Russia and Ukraine combined account for 40 percent of world grain exports, with wheat accounting for one-third of the global supply. According to UNFAO, 35 percent of the world’s people eat wheat flour, and 50 countries have at least 30 percent import dependence on Russia and Ukraine.
The war and sanctions on Russia have caused major supply and logistics disruptions, hitting sub-Sahara Africa particularly hard, since 85 percent of the region’s grain supply depends on imports and one-third of those imports come from Russia and Ukraine. In West and Central Africa, 6 million urban citizens already suffer from inadequate food supplies, and 6 million children suffer from malnutrition. Krystalina Georgieva, the IMF president, has already warned of an imminent famine in Africa. UN Secretary-General Antonio Guterres appealed urgently on March 14 that, in the event of Russia-Ukraine conflict, all countries take action to prevent the disintegration of the world food system, which would lead to a major famine.

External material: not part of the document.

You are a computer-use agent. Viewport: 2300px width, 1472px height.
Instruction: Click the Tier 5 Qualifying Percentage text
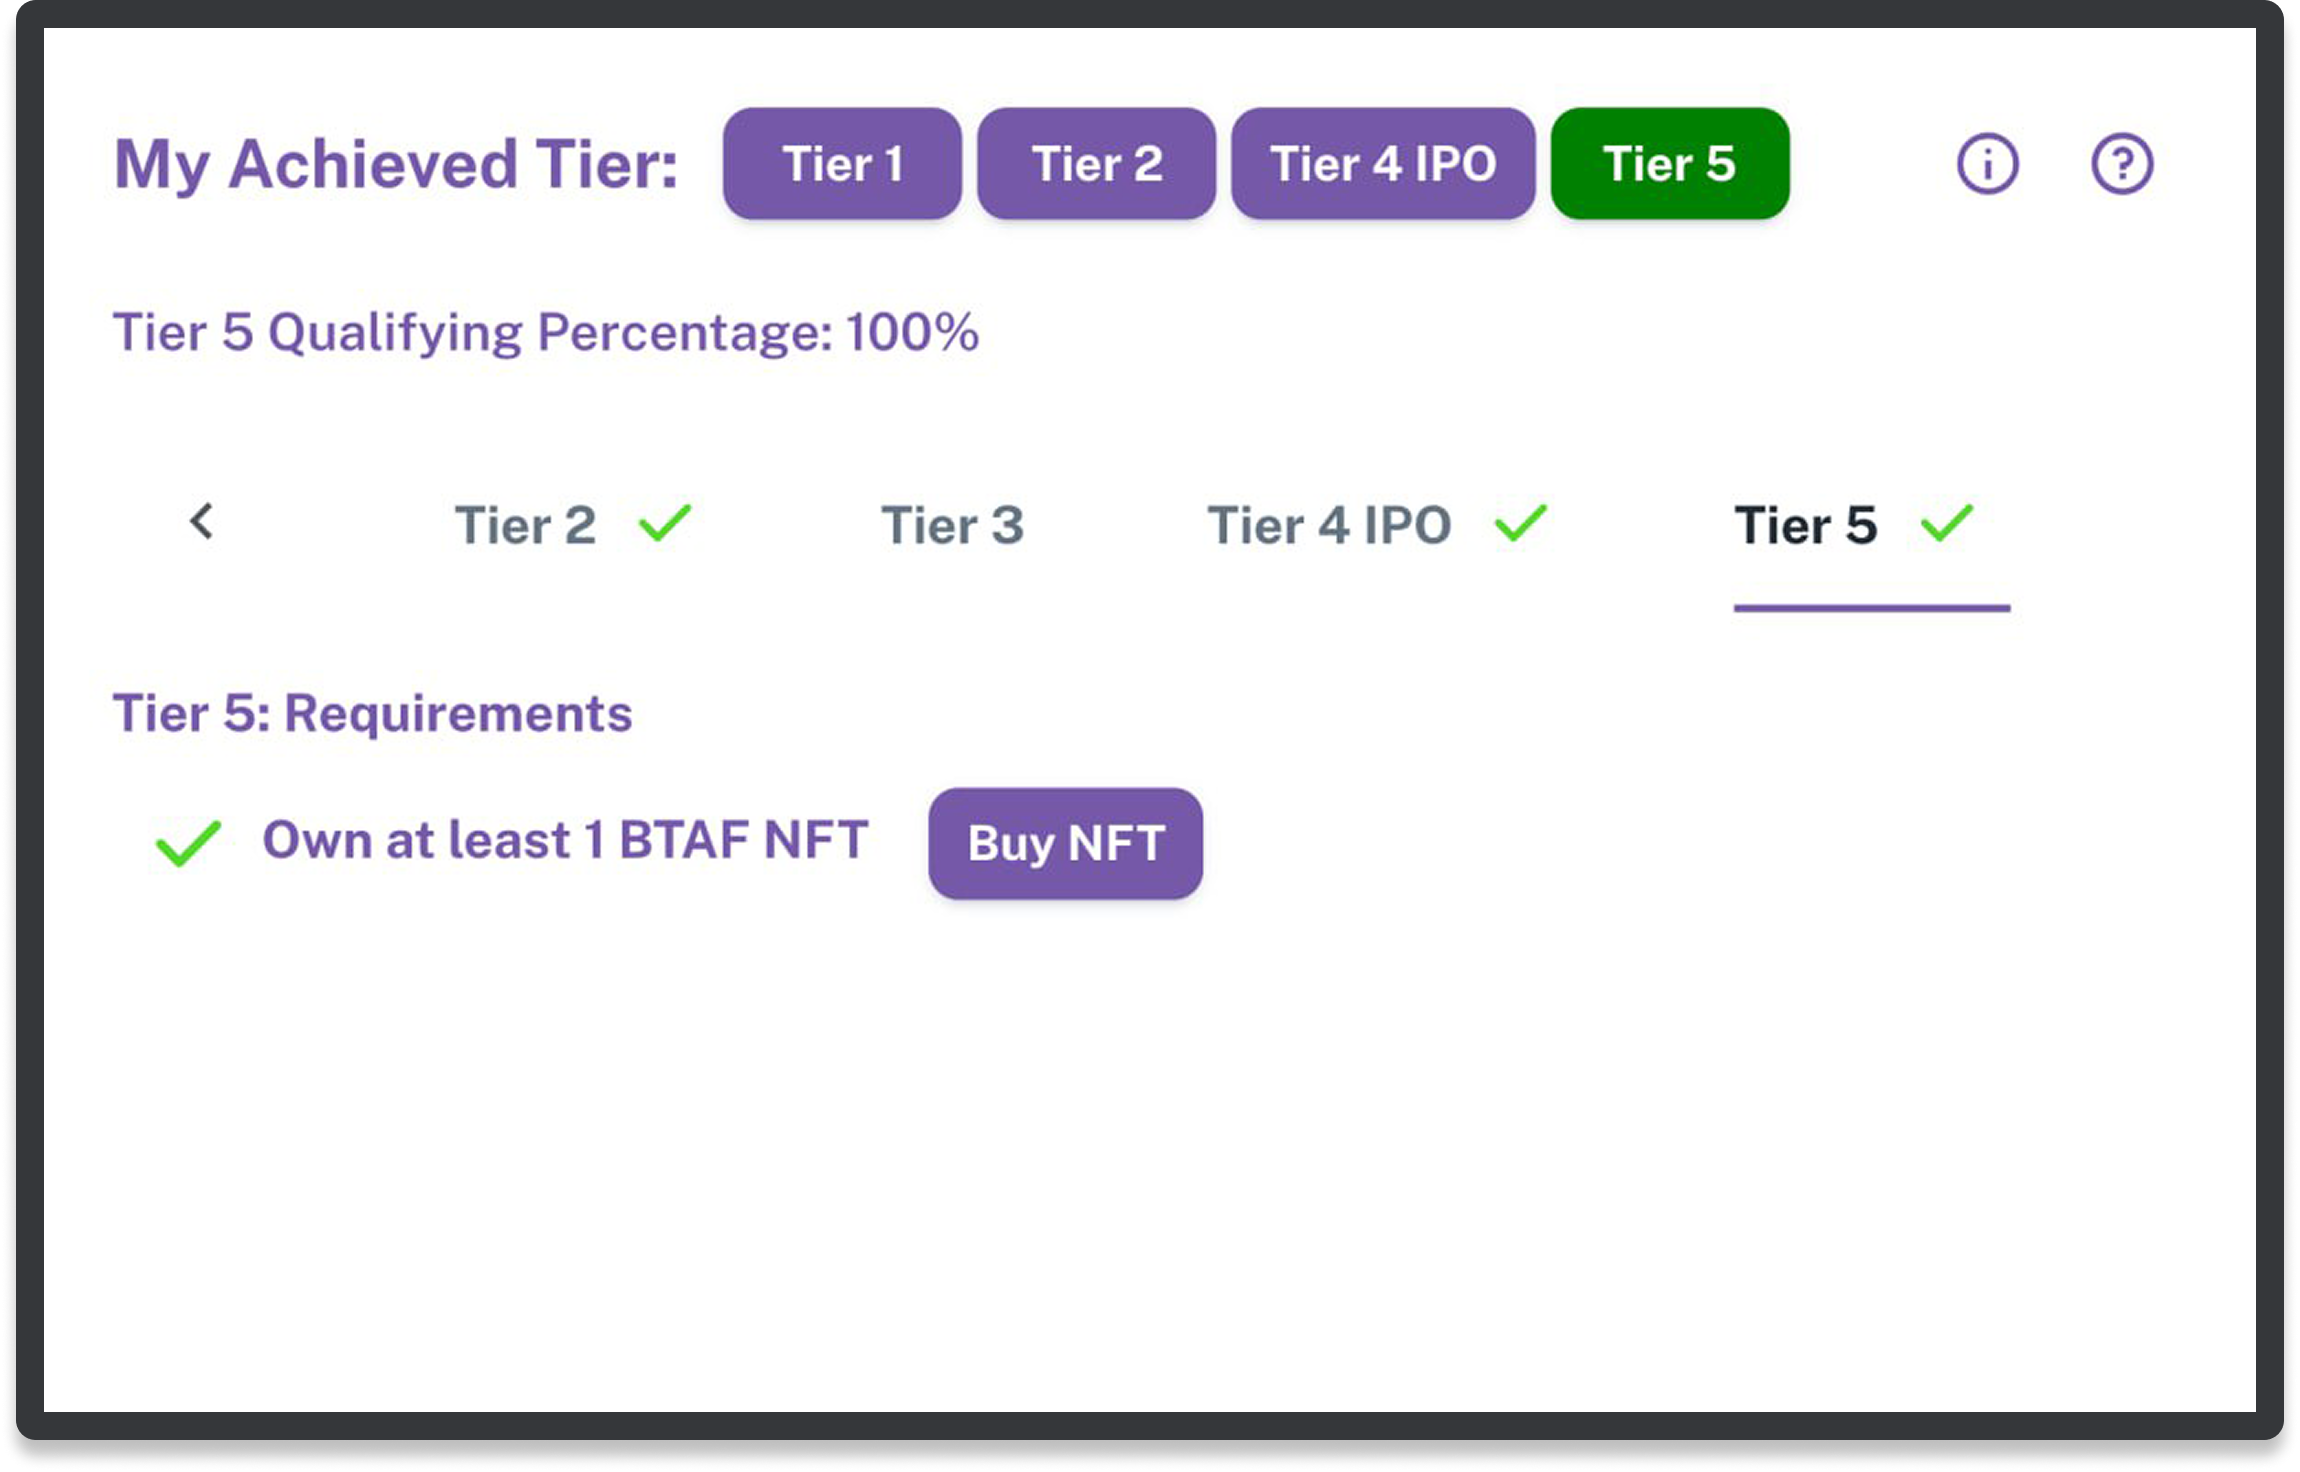tap(546, 332)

A Reuters report on April 4 said the implications of the Ukraine war have started harming frontier economies, mainly in South and Central Asia and in Africa. Because of COVID-19, the total external debt of those economies increased sevenfold, from $500 billion to $3.5 trillion. The Ukraine crisis and subsequent soaring energy and food prices, together with supply chain disruptions, have caused external debt to deteriorate further. The World Bank has warned that a dozen low-income developing countries will experience debt defaults next year, which will be the largest debt crisis in developing countries in 30 years.
The Ukraine crisis has also caused a worldwide slowdown in manufacturing activity. Manufacturing PMI in March fell everywhere, with the sharpest fall in Africa, with March PMI at 50.8 — 2.0 percentage points down from the previous month and just barely above the contraction line.
Developing countries, low-income ones in particular, will be the world’s largest victim of the Ukraine crisis. They are not in Europe and are not involved in the war. Yet, billions of their people will suffer soaring energy costs, hunger, poverty and debt.
The war must end as soon as possible. Russia-Ukraine talks should resume and find agreement at an early date. The international community should agree on concerted action to push for talks and an ultimate peaceful settlement because the whole world is suffering, especially poor countries and their people.